I heard that on NPR back in August, and I keep meaning to talk about it--because I've had a couple of moments like that in the past six years or so, so it's interesting to know that my stupid over-active mind actually kept track of things for a little while.

Yeah, where was I?

Oh yeah, nowhere. There wasn't really a point to this post. I just realized it was two months until Christmas, and wanted to share.

Nothing really exciting to report. Parent/teacher conferences are halfway over. The first night was last Thursday until 8:00, with work on Friday. The second half are this Wednesday until 8:00, with school on Thursday.

Binxy's Birthday Bash is Saturday, so that's exciting news to report.

Oh, and I have no plans for Halloween, other than hanging out at the house, passing out candy to trick-or-treaters... and hoping no students egg my house, so I don't have to go to prison for beating them up.

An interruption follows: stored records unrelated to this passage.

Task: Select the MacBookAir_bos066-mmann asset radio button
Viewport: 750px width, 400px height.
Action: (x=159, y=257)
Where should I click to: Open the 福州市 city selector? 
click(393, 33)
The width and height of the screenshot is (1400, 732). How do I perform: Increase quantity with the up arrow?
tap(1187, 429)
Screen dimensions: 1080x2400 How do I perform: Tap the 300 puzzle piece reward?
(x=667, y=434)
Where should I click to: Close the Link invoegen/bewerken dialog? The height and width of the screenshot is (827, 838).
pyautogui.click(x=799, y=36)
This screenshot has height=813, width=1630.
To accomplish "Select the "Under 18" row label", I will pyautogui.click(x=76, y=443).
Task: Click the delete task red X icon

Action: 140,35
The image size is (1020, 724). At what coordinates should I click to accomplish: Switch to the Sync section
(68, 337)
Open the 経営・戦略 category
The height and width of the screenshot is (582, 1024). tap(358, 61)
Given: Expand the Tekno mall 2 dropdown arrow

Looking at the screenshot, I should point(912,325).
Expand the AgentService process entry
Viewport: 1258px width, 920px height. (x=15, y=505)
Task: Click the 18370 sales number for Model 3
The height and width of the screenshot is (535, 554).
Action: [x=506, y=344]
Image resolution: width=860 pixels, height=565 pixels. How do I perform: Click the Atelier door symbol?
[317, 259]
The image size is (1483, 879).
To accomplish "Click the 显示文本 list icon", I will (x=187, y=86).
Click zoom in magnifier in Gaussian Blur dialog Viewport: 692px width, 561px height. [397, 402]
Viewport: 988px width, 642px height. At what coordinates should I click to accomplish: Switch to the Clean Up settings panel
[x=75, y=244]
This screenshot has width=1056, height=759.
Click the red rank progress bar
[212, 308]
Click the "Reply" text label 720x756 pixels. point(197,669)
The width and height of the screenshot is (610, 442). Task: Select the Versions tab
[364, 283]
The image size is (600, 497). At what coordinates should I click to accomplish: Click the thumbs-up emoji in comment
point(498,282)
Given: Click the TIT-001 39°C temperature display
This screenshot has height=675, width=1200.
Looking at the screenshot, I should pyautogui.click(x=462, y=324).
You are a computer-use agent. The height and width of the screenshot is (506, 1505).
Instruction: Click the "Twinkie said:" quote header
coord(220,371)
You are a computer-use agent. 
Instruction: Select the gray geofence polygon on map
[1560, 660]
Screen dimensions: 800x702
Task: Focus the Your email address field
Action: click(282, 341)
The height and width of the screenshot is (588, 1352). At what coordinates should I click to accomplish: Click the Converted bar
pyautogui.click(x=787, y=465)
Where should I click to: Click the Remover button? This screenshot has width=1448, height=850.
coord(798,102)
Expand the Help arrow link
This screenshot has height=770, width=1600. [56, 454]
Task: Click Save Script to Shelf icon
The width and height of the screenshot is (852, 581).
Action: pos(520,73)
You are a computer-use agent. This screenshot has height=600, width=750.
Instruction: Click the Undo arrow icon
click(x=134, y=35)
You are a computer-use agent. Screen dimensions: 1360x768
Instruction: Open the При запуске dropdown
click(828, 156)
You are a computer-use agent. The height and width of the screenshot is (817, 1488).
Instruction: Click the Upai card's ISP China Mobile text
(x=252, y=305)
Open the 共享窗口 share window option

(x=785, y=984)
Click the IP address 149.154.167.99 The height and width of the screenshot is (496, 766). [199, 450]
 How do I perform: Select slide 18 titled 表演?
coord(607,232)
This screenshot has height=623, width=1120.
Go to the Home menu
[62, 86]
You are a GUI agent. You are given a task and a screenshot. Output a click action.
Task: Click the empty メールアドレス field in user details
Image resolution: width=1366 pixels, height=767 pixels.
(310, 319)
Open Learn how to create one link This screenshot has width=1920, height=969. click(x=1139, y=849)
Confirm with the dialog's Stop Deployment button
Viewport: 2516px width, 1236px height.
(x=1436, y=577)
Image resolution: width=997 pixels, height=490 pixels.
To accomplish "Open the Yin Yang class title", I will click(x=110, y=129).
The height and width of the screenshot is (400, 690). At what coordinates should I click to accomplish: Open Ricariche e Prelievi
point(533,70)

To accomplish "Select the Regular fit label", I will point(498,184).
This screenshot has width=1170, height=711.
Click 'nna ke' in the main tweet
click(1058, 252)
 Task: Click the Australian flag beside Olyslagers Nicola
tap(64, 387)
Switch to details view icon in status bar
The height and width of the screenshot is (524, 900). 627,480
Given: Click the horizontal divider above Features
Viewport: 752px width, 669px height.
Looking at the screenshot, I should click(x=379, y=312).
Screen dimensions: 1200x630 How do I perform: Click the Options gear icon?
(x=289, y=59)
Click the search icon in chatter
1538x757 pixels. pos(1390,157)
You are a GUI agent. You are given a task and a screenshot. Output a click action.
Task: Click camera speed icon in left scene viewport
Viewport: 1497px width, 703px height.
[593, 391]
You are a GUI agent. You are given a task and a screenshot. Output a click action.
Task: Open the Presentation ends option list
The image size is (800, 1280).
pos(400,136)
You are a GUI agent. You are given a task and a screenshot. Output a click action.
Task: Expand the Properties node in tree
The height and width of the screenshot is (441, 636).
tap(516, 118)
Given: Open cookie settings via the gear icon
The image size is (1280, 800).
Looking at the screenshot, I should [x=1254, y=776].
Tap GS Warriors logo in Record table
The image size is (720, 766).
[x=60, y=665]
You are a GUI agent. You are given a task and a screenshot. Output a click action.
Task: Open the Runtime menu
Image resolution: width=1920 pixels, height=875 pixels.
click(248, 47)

Okay, there, I've posted again. Those of you who wished for this may now acknowledge that "Be careful what you wish for" now applies.

Sunday, October 24, 2010

Oh, And There's This...

First of all, I love going back and reading my old post and finding glaring typographical errors. It reminds me how irritatingly imperfect I am at both typing and copy-editing. ::sigh::

Anyway, I'd been meaning to share this for a while, and keep forgetting: Apparently blogger has a whole "stats" option now (and probably has for some time, but I didn't notice).

This means I can seriously sit for hours and just read different stats about my different blogs. There is seriously something wrong with me that I find this a semi-sane thing to do while at home, but I really do.

My "Why I'm Wearing Purple" kept climbing up the chart in "most viewed" back on the 20th, as more facebook friends shared that link. It was interesting to watch. Well, interesting to me, anyway.

It's still not the most read. My farewell to Ms. Ewens is currently the most popular.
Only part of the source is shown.